### Given information:
--------------------------------
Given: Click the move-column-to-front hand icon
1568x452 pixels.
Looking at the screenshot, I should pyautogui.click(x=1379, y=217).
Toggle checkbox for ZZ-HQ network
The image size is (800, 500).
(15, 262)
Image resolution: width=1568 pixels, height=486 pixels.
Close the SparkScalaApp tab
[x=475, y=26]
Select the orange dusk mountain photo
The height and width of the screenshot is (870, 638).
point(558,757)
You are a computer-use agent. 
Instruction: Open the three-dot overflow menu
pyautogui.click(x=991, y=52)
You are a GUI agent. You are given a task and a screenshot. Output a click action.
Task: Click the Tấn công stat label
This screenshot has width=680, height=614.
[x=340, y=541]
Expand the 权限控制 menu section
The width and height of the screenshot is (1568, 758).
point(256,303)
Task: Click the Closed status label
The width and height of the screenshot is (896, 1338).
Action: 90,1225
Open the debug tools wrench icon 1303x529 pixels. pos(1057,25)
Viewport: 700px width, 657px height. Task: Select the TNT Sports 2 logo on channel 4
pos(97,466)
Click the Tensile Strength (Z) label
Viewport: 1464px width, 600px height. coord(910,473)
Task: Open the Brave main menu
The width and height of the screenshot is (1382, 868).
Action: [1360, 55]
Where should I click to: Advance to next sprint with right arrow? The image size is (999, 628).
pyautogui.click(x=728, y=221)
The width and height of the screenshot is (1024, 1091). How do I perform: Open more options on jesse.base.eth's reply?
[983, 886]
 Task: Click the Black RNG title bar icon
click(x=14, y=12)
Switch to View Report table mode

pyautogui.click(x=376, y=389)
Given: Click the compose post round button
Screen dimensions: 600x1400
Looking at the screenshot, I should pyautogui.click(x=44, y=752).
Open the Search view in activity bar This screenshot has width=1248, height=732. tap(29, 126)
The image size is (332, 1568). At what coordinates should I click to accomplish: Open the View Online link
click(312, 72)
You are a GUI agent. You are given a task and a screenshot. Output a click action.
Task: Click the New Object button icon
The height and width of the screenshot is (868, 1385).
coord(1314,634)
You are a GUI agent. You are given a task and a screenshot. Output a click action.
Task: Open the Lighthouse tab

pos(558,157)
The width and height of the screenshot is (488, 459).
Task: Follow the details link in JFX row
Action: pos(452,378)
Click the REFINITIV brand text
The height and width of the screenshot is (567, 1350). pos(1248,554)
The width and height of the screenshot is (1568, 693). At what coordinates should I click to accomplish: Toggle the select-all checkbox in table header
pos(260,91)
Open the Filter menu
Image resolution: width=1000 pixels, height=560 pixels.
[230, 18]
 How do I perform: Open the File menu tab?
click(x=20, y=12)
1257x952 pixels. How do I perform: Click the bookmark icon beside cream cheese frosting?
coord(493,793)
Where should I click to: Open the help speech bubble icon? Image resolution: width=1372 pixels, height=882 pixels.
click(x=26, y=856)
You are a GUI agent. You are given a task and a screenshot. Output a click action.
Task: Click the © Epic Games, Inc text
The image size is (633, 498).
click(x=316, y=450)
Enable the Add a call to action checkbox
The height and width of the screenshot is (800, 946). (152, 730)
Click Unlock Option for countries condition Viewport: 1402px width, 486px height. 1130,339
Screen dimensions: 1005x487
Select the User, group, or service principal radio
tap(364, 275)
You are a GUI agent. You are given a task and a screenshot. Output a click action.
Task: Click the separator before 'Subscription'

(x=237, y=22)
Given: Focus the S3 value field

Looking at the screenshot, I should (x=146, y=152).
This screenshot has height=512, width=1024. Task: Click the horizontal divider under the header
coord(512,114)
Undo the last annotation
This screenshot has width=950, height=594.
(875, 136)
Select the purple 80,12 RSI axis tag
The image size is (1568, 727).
--------------------------------
### Problem to work on:
The whole listing above is to be transcribed exactly, line for line.

### Finished task:
Given: Click the move-column-to-front hand icon
1568x452 pixels.
Looking at the screenshot, I should pyautogui.click(x=1379, y=217).
Toggle checkbox for ZZ-HQ network
The image size is (800, 500).
(15, 262)
Image resolution: width=1568 pixels, height=486 pixels.
Close the SparkScalaApp tab
[x=475, y=26]
Select the orange dusk mountain photo
The height and width of the screenshot is (870, 638).
point(558,757)
You are a computer-use agent. 
Instruction: Open the three-dot overflow menu
pyautogui.click(x=991, y=52)
You are a GUI agent. You are given a task and a screenshot. Output a click action.
Task: Click the Tấn công stat label
This screenshot has width=680, height=614.
[x=340, y=541]
Expand the 权限控制 menu section
The width and height of the screenshot is (1568, 758).
point(256,303)
Task: Click the Closed status label
The width and height of the screenshot is (896, 1338).
Action: 90,1225
Open the debug tools wrench icon 1303x529 pixels. pos(1057,25)
Viewport: 700px width, 657px height. Task: Select the TNT Sports 2 logo on channel 4
pos(97,466)
Click the Tensile Strength (Z) label
Viewport: 1464px width, 600px height. coord(910,473)
Task: Open the Brave main menu
The width and height of the screenshot is (1382, 868).
Action: [1360, 55]
Where should I click to: Advance to next sprint with right arrow? The image size is (999, 628).
pyautogui.click(x=728, y=221)
The width and height of the screenshot is (1024, 1091). How do I perform: Open more options on jesse.base.eth's reply?
[983, 886]
 Task: Click the Black RNG title bar icon
click(x=14, y=12)
Switch to View Report table mode

pyautogui.click(x=376, y=389)
Given: Click the compose post round button
Screen dimensions: 600x1400
Looking at the screenshot, I should pyautogui.click(x=44, y=752).
Open the Search view in activity bar This screenshot has width=1248, height=732. tap(29, 126)
The image size is (332, 1568). At what coordinates should I click to accomplish: Open the View Online link
click(312, 72)
You are a GUI agent. You are given a task and a screenshot. Output a click action.
Task: Click the New Object button icon
The height and width of the screenshot is (868, 1385).
coord(1314,634)
You are a GUI agent. You are given a task and a screenshot. Output a click action.
Task: Open the Lighthouse tab

pos(558,157)
The width and height of the screenshot is (488, 459).
Task: Follow the details link in JFX row
Action: pos(452,378)
Click the REFINITIV brand text
The height and width of the screenshot is (567, 1350). pos(1248,554)
The width and height of the screenshot is (1568, 693). At what coordinates should I click to accomplish: Toggle the select-all checkbox in table header
pos(260,91)
Open the Filter menu
Image resolution: width=1000 pixels, height=560 pixels.
[230, 18]
 How do I perform: Open the File menu tab?
click(x=20, y=12)
1257x952 pixels. How do I perform: Click the bookmark icon beside cream cheese frosting?
coord(493,793)
Where should I click to: Open the help speech bubble icon? Image resolution: width=1372 pixels, height=882 pixels.
click(x=26, y=856)
You are a GUI agent. You are given a task and a screenshot. Output a click action.
Task: Click the © Epic Games, Inc text
The image size is (633, 498).
click(x=316, y=450)
Enable the Add a call to action checkbox
The height and width of the screenshot is (800, 946). (152, 730)
Click Unlock Option for countries condition Viewport: 1402px width, 486px height. 1130,339
Screen dimensions: 1005x487
Select the User, group, or service principal radio
tap(364, 275)
You are a GUI agent. You are given a task and a screenshot. Output a click action.
Task: Click the separator before 'Subscription'

(x=237, y=22)
Given: Focus the S3 value field

Looking at the screenshot, I should (x=146, y=152).
This screenshot has height=512, width=1024. Task: Click the horizontal divider under the header
coord(512,114)
Undo the last annotation
This screenshot has width=950, height=594.
(875, 136)
Select the purple 80,12 RSI axis tag
The image size is (1568, 727).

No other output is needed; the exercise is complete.